"De cuando en cuando, es bueno catar el cielo", carta del obispo de Girona

obspogirona
La escena de la transfiguración es el contrapunto al evangelio de las tentaciones del pasado domingo. En la vida de Jesús, de los primeros discípulos y también en las nuestras, las tentaciones están presentes, pero también son necesarios momentos de transfiguración, catar, aunque sea de cuando en cuando, el cielo.
Entre nosotros solemos comentar más los hechos negativos que los positivos. No me refiero sólo a los medios de comunicación. Fijaos en las conversaciones que se oyen en las tiendas o en las peluquerías: con frecuencia se refieren a defectos, a hechos negativos especialmente si tienen una cierta morbosidad, enfermedades, separaciones, enfrentamientos… Pocas veces escuchamos referencias a hechos positivos de personas o familias, al lado positivo y alentador de la vida.
Lo mismo sucede a menudo en las reuniones sacerdotales, de consejos pastorales o de grupos de acción eclesial. Se manifiestan sobre todo los déficits relativos a la vida cristiana, lo que sería normal si se tratara de descubrir los retos que se plantean y las acciones adecuadas para afrontarlos; pero pocas veces aparecen los progresos realizados, aunque sea sólo por una persona, niño, joven o adulto. Difícilmente subrayamos los hechos positivos, los signos del Reino, que alegrarían nuestras vidas y nos estimularían en nuestra acción.
Por ello comento la necesidad de estos momentos de transfiguración, de vivir una experiencia semejante a la que realizaron los tres discípulos con Jesús, cuando éste les había hablado muy claramente de su futuro, de su pasión y muerte como culminación de la tarea de hacer presente el gran Amor de Dios por la humanidad.

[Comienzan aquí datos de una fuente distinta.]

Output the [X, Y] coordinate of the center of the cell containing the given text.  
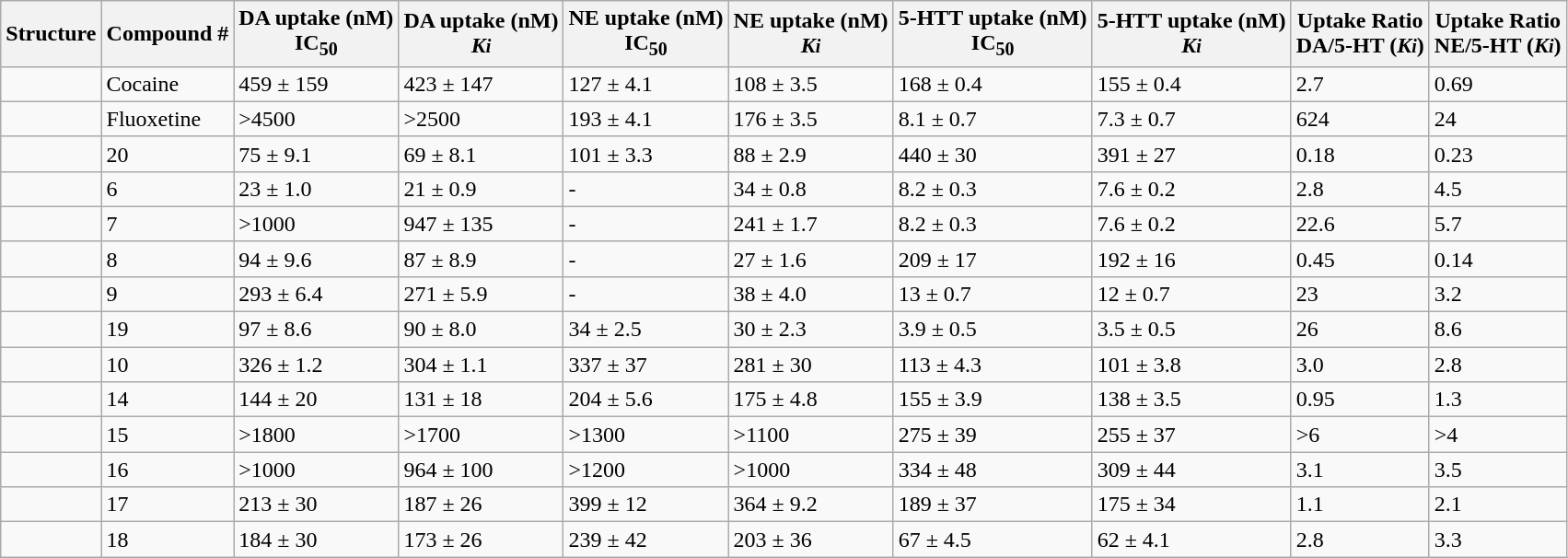
175 ± 34 [1191, 505]
5-HTT uptake (nM)IC50 [993, 33]
>4500 [317, 119]
334 ± 48 [993, 470]
16 [168, 470]
293 ± 6.4 [317, 294]
203 ± 36 [810, 540]
22.6 [1360, 224]
6 [168, 189]
192 ± 16 [1191, 259]
17 [168, 505]
423 ± 147 [481, 84]
34 ± 0.8 [810, 189]
24 [1497, 119]
>6 [1360, 435]
204 ± 5.6 [646, 400]
0.23 [1497, 154]
101 ± 3.8 [1191, 365]
Uptake RatioNE/5-HT (Ki) [1497, 33]
8.1 ± 0.7 [993, 119]
113 ± 4.3 [993, 365]
5.7 [1497, 224]
1.1 [1360, 505]
7 [168, 224]
15 [168, 435]
193 ± 4.1 [646, 119]
Fluoxetine [168, 119]
87 ± 8.9 [481, 259]
3.3 [1497, 540]
>2500 [481, 119]
3.9 ± 0.5 [993, 330]
27 ± 1.6 [810, 259]
173 ± 26 [481, 540]
337 ± 37 [646, 365]
209 ± 17 [993, 259]
3.5 ± 0.5 [1191, 330]
364 ± 9.2 [810, 505]
38 ± 4.0 [810, 294]
Structure [52, 33]
326 ± 1.2 [317, 365]
20 [168, 154]
DA uptake (nM)Ki [481, 33]
13 ± 0.7 [993, 294]
34 ± 2.5 [646, 330]
23 ± 1.0 [317, 189]
176 ± 3.5 [810, 119]
187 ± 26 [481, 505]
10 [168, 365]
19 [168, 330]
155 ± 0.4 [1191, 84]
947 ± 135 [481, 224]
>4 [1497, 435]
67 ± 4.5 [993, 540]
275 ± 39 [993, 435]
>1700 [481, 435]
459 ± 159 [317, 84]
0.45 [1360, 259]
0.69 [1497, 84]
2.7 [1360, 84]
175 ± 4.8 [810, 400]
9 [168, 294]
241 ± 1.7 [810, 224]
3.0 [1360, 365]
281 ± 30 [810, 365]
97 ± 8.6 [317, 330]
4.5 [1497, 189]
155 ± 3.9 [993, 400]
624 [1360, 119]
18 [168, 540]
964 ± 100 [481, 470]
304 ± 1.1 [481, 365]
62 ± 4.1 [1191, 540]
399 ± 12 [646, 505]
3.5 [1497, 470]
7.3 ± 0.7 [1191, 119]
NE uptake (nM)Ki [810, 33]
271 ± 5.9 [481, 294]
3.2 [1497, 294]
131 ± 18 [481, 400]
1.3 [1497, 400]
239 ± 42 [646, 540]
8.6 [1497, 330]
DA uptake (nM)IC50 [317, 33]
23 [1360, 294]
3.1 [1360, 470]
184 ± 30 [317, 540]
75 ± 9.1 [317, 154]
144 ± 20 [317, 400]
12 ± 0.7 [1191, 294]
0.14 [1497, 259]
108 ± 3.5 [810, 84]
8 [168, 259]
Cocaine [168, 84]
168 ± 0.4 [993, 84]
440 ± 30 [993, 154]
391 ± 27 [1191, 154]
2.1 [1497, 505]
30 ± 2.3 [810, 330]
>1200 [646, 470]
255 ± 37 [1191, 435]
Uptake RatioDA/5-HT (Ki) [1360, 33]
>1800 [317, 435]
14 [168, 400]
309 ± 44 [1191, 470]
94 ± 9.6 [317, 259]
88 ± 2.9 [810, 154]
26 [1360, 330]
0.95 [1360, 400]
90 ± 8.0 [481, 330]
101 ± 3.3 [646, 154]
0.18 [1360, 154]
Compound # [168, 33]
213 ± 30 [317, 505]
>1100 [810, 435]
69 ± 8.1 [481, 154]
127 ± 4.1 [646, 84]
5-HTT uptake (nM)Ki [1191, 33]
NE uptake (nM)IC50 [646, 33]
>1300 [646, 435]
189 ± 37 [993, 505]
138 ± 3.5 [1191, 400]
21 ± 0.9 [481, 189]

Muchos desertaron, pues Jesús les había dicho –diríase que para desanimar al personal– que deberían estar dispuestos a cargar con su cruz e incluso a dar la vida. En resumen, eran unas propuestas capaces de desanimar al más animoso e inducirle a escoger otro camino.
Entonces, tocando el cielo y catando la gloria, se dan cuenta de quien es realmente aquel hombre, Jesús, y hacia donde conduce todo lo que ahora ven de un modo muy poco claro.
Intentaré ayudar a descubrir como esta escena evangélica se puede aplicar a nuestras propias vidas.

La transfiguración en nuestra vida de discípulos
O bien vemos un camino lleno de cruces o bien estamos contentos y satisfechos cuando las cosas nos van bien. En los momentos de euforia se nos aparece clara y verdadera la Pascua, la salvación, pero no cuando sufrimos.
Nuestra vida que, con frecuencia, es camino de cruz, de cargar con nuestra propia cruz, no la podemos separar del gozo de la Pascua, de la alegría de la salvación. A pesar de que ahora posiblemente esté más presente en nuestras vidas la cruz, la necesidad de conversión, y eso es duro, necesitamos también espacios o momentos de transfiguración.

En situaciones de incertidumbre, ambigüedad, sufrimiento, fracaso aparente… necesitamos al mismo tiempo catar la Pascua, que es sentido, experiencia de amor y perdón, luz, acogida, ayuda. Estos son los momentos de transfiguración que necesitamos.
Y esta experiencia de ir más al fondo de lo que captamos por los sentidos, la transfiguración del sentido de lo que vivimos, nos la puede proporcionar la Eucaristía, la oración, la reunión o el encuentro con otros cristianos, para dedicar un tiempo a los demás y ofrecer algo de lo que somos o tenemos.
¿Acaso no habéis experimentado que una reunión de fe o de oración ha transfigurado vuestra experiencia respecto de un hecho determinado y os ha facilitado una nueva comprensión de aquel hecho? ¿O que la Eucaristía, que iniciamos con los sentimientos que traemos la calle, nos ofrece nueva luz, certeza, fuerza y, poco a poco, va cambiando la percepción que tenemos de la realidad de las personas y de nuestras vivencias? ¿O que los servicios que prestamos llenan de alegría nuestro corazón…?
Unir la vida cotidiana a la luz, al sentido y al gozo que aporta estar junto a Jesús y escucharlo, es participar hoy de la transfiguración.
Es una gracia que Dios no da, y que tenemos que pedir con humildad.